JONATHAN BARRETT: Look, I think that at the moment we've got that supply, supply equals demand. If,
obviously supply, ah, if demand picks up then, you know, well is there enough supply to meet the
market?

I think that is an interesting question. We haven't explored everything we need to explore, and as
the price moves higher then it becomes more efficient to actually mine deeper and extract gold from
different areas and that becomes more.

Also, one has to think that there's a lot of scrap out there, scrap gold and obviously that comes
back to the market.

Overall, US 2000, I think that's something we just have to take each step as it comes, because as
the price goes over, it goes higher, it only introduces more people to the market.

SUE LANNIN: Commonwealth Bank chief currency strategist, Richard Grace, says the weak US dollar is
the key driver for the rise in the gold price but he says speculators are also on the hunt because
of a crackdown on oil trading.

RICHARD GRACE: The regulators are trying to stamp out speculation in oil and the reason for that is
because of what we saw last year when oil went over towards $150 a barrel and really helped tip the
global economy into a recession. So regulators are trying to stamp out speculation in oil and so
speculators are turning to other markets such as gold to where they can undertake some speculation
in the markets without the fear of regulators tracking their positions too heavily.

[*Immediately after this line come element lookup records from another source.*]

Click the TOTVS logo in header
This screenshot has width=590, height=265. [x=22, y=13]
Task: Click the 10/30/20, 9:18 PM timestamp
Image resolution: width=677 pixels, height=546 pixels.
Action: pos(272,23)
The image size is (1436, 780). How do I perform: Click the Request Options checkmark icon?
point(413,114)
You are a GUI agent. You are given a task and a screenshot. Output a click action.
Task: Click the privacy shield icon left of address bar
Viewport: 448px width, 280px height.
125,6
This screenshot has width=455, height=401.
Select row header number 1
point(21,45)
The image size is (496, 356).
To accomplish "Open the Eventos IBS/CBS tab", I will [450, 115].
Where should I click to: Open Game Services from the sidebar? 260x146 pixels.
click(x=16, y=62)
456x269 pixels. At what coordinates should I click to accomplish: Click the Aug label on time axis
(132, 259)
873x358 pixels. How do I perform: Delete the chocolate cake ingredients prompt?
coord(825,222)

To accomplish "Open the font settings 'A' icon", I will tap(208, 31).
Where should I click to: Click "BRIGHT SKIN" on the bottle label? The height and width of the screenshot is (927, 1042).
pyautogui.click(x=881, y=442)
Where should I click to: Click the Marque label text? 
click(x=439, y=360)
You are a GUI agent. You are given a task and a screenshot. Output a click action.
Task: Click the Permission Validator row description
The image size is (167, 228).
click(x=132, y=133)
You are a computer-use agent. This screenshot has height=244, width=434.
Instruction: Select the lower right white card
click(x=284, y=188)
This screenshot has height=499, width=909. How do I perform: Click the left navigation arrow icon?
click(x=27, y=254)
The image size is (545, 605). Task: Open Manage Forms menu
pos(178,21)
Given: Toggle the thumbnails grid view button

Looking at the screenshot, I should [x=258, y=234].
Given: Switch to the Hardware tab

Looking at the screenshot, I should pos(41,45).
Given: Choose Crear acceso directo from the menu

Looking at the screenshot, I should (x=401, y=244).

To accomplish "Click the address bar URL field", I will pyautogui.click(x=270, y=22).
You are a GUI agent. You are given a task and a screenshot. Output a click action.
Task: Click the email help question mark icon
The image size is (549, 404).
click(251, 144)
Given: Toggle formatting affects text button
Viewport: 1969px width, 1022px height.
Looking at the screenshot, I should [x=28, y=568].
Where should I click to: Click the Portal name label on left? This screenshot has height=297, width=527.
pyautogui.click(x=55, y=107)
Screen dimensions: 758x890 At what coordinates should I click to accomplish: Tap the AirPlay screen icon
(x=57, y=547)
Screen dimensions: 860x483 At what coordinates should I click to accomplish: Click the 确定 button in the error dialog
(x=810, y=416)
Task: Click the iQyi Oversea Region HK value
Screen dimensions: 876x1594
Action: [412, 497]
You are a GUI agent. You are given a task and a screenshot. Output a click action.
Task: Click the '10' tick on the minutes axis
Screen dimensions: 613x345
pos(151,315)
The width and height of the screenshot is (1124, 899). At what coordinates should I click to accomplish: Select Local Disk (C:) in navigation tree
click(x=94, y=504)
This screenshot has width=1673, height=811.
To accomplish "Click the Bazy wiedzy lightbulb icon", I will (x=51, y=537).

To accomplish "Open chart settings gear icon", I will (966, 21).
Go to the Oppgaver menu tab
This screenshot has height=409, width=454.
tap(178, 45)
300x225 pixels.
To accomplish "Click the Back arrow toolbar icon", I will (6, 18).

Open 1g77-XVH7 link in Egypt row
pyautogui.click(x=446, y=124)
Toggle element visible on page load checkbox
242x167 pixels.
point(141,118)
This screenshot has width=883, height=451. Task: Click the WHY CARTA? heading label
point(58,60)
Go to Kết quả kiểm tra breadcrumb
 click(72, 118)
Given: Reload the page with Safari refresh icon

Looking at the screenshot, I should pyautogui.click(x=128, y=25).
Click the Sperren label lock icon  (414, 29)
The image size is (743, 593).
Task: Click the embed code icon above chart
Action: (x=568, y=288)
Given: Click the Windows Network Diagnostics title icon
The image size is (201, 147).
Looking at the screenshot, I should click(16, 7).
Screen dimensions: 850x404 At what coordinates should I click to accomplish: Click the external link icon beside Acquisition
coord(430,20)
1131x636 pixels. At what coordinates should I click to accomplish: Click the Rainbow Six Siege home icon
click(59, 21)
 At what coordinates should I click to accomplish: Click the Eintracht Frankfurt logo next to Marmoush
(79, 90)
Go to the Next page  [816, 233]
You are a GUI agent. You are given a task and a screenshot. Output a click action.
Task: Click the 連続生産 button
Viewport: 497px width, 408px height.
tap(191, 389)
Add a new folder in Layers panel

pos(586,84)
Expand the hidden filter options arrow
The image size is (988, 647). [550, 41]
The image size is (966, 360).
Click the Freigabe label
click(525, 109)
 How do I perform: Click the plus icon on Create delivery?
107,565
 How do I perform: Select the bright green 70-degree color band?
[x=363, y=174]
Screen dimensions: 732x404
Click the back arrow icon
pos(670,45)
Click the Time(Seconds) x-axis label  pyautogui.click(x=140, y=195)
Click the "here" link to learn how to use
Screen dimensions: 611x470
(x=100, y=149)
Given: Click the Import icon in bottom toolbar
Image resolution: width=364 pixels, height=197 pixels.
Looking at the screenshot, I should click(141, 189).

SUE LANNIN: The weakness in the greenback has also boosted the Australian dollar, plus the Reserve
Bank's rise in interest rates.

Richard Grace says he expects it to go higher.

RICHARD GRACE: Looking for it to reach 93 cents by the end of the year from its current level and
then press on into the middle of next year up to around 98 cents.

SHANE MCLEOD: The Commonwealth Bank's, Richard Grace, ending that report by Sue Lannin.